A document containing the production adjustment commitments made by OPEC member countries Nigeria shows that Nigeria is voluntarily stopping 53,000 barrels per day (bd) of her crude oil without condensate from getting to the international market as part of the agreement reached at the 175th meeting of the OPEC Conference and fifth OPEC and non-OPEC ministerial meeting, which was held in Vienna, Austria, last December.

In the document posted on the OPEC webpage, Nigeria declared its reference oil production level to be 1.738mbd out of which 53,000bd would be deducted, and 1.685mbd allowed into the market.
The country, it was also learnt, would be the largest African producer in terms of volumes to contribute to the production cut agreement considering that Angola which declared a reference production volume of 1.528mbd will contribute 47,000bd to the agreement while Algeria with 1.057mbd production level will contribute 32,000bd.

Other African producers like Congo, Equatorial Guinea, Gabon, South Sudan and Sudan will contribute 10,000bd, 4,000bd, 6,000bd, 3,000bd, and 2,000bd respectively.
Libya is exempted from the agreement on account of geo-political issues.

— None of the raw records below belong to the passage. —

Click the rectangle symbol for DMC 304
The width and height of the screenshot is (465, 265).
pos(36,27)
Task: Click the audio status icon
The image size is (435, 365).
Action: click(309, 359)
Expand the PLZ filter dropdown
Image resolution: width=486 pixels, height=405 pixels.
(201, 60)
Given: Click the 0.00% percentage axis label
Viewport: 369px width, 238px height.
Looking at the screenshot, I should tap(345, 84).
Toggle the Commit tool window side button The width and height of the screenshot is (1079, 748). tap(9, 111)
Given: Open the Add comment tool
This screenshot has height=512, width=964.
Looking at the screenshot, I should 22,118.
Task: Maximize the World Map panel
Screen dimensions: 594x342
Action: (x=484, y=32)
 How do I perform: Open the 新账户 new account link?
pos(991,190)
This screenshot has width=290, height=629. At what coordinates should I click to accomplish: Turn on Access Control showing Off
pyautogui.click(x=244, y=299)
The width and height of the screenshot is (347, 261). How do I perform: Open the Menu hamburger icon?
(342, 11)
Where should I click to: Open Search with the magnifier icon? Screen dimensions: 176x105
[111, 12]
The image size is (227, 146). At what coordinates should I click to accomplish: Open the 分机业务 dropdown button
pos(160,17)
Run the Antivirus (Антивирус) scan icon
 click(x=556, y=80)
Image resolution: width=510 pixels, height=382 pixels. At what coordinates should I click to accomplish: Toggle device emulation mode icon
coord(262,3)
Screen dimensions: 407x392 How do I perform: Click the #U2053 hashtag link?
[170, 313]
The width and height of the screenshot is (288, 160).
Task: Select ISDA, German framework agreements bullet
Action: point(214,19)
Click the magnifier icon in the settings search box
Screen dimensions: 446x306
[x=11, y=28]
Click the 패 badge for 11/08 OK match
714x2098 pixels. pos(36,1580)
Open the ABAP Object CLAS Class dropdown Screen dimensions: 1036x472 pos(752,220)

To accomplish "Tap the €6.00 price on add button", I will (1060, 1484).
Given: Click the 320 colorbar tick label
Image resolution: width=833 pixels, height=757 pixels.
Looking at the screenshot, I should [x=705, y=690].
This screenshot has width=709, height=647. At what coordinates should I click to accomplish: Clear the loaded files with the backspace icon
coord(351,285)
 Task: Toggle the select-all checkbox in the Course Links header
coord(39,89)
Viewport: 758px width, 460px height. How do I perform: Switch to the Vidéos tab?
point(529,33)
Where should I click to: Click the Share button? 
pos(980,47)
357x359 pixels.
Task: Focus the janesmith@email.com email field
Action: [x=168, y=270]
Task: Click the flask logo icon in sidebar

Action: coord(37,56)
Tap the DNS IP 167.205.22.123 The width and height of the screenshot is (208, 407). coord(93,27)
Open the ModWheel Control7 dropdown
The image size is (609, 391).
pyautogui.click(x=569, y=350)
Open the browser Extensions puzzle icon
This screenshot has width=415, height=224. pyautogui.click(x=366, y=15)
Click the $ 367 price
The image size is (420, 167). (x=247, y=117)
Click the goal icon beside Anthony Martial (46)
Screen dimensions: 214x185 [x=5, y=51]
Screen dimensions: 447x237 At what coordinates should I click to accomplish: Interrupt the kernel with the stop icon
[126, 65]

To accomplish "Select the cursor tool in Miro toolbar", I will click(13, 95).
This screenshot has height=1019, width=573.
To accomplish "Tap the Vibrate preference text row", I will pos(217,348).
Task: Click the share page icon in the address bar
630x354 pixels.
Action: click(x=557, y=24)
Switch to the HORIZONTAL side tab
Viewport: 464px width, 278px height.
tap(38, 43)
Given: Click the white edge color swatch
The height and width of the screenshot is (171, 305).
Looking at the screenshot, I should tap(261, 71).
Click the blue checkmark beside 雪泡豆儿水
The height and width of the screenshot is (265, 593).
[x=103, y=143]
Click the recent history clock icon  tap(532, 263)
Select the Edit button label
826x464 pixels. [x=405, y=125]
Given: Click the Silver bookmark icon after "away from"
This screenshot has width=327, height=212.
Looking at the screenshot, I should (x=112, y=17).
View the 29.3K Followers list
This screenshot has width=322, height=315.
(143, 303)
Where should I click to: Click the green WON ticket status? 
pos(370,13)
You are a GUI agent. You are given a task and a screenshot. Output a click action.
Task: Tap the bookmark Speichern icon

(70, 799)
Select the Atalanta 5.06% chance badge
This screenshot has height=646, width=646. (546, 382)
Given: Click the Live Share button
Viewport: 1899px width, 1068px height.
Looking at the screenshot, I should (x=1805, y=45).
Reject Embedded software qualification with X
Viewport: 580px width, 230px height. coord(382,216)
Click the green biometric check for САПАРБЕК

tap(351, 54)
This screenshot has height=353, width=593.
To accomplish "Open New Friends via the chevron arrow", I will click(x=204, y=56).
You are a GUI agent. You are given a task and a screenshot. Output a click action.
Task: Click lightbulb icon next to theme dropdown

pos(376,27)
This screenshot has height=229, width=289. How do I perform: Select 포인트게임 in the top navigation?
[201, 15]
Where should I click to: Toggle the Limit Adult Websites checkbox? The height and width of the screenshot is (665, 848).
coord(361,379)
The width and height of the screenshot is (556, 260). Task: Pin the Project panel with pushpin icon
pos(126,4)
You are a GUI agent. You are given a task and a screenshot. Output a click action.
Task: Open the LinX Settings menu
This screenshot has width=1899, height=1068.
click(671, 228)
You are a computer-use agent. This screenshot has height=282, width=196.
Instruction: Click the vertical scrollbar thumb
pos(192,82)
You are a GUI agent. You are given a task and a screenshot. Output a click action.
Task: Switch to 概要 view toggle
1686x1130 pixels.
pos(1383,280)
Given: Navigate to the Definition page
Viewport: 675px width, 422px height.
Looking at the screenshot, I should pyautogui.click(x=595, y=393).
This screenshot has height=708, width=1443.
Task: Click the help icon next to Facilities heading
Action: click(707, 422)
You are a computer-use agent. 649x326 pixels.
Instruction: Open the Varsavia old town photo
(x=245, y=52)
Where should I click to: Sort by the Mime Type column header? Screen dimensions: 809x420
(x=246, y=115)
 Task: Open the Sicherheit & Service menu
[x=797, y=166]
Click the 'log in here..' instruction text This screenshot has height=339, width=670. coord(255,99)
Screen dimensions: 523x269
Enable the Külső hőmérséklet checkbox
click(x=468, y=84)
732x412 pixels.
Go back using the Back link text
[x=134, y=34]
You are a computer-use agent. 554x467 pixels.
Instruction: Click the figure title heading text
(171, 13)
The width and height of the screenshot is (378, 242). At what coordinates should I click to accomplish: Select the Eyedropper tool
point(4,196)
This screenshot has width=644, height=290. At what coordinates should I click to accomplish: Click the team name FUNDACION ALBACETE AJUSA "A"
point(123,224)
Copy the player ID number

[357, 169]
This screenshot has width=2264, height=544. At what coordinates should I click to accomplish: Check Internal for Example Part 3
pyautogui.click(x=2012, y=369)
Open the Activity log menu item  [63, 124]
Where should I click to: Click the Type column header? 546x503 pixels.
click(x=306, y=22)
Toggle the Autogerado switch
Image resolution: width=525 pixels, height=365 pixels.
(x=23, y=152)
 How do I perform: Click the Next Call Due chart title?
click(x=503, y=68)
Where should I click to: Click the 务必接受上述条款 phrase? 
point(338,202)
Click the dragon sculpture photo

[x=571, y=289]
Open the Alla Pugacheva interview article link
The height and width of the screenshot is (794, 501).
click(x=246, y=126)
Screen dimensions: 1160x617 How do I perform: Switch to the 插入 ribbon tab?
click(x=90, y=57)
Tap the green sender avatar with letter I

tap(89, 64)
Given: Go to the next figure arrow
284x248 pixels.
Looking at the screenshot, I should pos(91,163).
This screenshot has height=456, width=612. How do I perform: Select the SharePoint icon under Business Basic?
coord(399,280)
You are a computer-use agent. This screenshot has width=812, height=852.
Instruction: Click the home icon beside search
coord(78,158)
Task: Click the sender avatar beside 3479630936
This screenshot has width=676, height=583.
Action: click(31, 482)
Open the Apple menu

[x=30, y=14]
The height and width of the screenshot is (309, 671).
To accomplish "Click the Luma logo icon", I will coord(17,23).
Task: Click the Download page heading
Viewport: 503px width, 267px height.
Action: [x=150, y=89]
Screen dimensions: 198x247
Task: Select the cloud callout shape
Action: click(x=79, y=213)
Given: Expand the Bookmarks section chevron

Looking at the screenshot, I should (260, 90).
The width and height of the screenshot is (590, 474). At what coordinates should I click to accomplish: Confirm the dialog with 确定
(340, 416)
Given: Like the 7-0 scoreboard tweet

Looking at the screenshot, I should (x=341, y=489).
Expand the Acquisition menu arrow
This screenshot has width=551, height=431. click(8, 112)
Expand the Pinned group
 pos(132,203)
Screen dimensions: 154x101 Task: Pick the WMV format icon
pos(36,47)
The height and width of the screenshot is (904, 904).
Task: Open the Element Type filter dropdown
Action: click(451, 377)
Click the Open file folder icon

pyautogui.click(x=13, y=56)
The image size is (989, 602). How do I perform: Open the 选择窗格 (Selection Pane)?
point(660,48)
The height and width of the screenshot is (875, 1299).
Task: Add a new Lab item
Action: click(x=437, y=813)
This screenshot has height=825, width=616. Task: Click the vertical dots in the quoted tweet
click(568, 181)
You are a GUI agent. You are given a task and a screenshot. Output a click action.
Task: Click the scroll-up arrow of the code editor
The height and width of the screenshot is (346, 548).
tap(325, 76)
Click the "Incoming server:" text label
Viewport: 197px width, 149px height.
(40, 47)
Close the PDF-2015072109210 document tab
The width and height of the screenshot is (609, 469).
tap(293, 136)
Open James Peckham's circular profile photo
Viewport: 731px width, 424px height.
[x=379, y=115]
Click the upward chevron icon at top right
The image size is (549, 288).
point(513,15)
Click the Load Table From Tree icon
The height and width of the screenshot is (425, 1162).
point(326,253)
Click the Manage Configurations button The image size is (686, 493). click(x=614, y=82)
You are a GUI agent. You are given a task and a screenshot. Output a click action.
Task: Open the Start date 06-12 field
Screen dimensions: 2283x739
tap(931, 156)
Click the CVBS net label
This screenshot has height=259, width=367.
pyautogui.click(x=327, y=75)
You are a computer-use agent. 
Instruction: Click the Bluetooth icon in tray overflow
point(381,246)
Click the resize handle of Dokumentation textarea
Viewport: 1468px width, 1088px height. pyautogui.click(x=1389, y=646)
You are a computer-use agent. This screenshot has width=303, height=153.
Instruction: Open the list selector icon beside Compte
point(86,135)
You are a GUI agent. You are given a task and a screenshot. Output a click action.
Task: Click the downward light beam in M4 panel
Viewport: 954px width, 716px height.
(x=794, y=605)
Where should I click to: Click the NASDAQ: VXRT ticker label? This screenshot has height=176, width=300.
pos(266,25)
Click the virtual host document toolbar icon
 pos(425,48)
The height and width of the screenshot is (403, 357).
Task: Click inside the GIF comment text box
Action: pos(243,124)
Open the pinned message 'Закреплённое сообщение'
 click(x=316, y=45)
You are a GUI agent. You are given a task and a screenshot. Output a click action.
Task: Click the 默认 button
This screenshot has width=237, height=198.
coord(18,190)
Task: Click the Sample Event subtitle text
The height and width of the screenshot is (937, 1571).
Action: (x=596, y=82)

Collectively, the document stated that OPEC member countries will take out 812,000bd of oil while 10 non-OPEC countries will take out 383,000bd to bring the expected volume of oil to be taken out of the market effective from January 2019 to 1.195mbd.

In December, the Minister of State for Petroleum Resources, Dr. Ibe Kachikwu, told THISDAY that Nigeria could not be said to be comfortable with its current oil production levels, but did not ask to be exempted from the cut.

The minister initially disclosed that the country could contribute up to 40,000bd to the cut, representing about 2.5 per cent of her 1.7mbd production level at that time.

“We didn’t ask for exemption; we wanted to make sure everybody shared in the pain. If some happenstance occur, you are expected to come back to ask for exemption.

“There was a lot of difficulties in getting everybody together. You know the traditional difficulties in relationships between Saudi Arabia and Iran. While everybody was willing to cut, some countries were not willing to cut.

“It was more of the mechanics of how do you present it to the market as opposed to the substance of the resolution itself and that was what we broke yesterday and decided to take a break and come back with cool heads today,” he said then.

He also explained that the output cut was as a matter of fact in the best interest of Nigeria, adding that with larger oil volumes in the market weakening prices, Nigeria would have found it difficult to implement its budget for 2019.

Asked then if the cut had any impact on Nigeria’s budget with regards to production volume, he said: “It has but has the potential of saving your budget matter of fact, because if we don’t, prices were already sliding..."

“If you look at the value of 40,000 barrels versus the gap of earning $70 per barrel - I would imagine that prices would hover around $65 or more, and if we didn’t do that, the budget will be dead. This was a savings mechanism to hold the money than holding the barrels. Technically, Nigeria is not affected, it is a win for Nigeria.”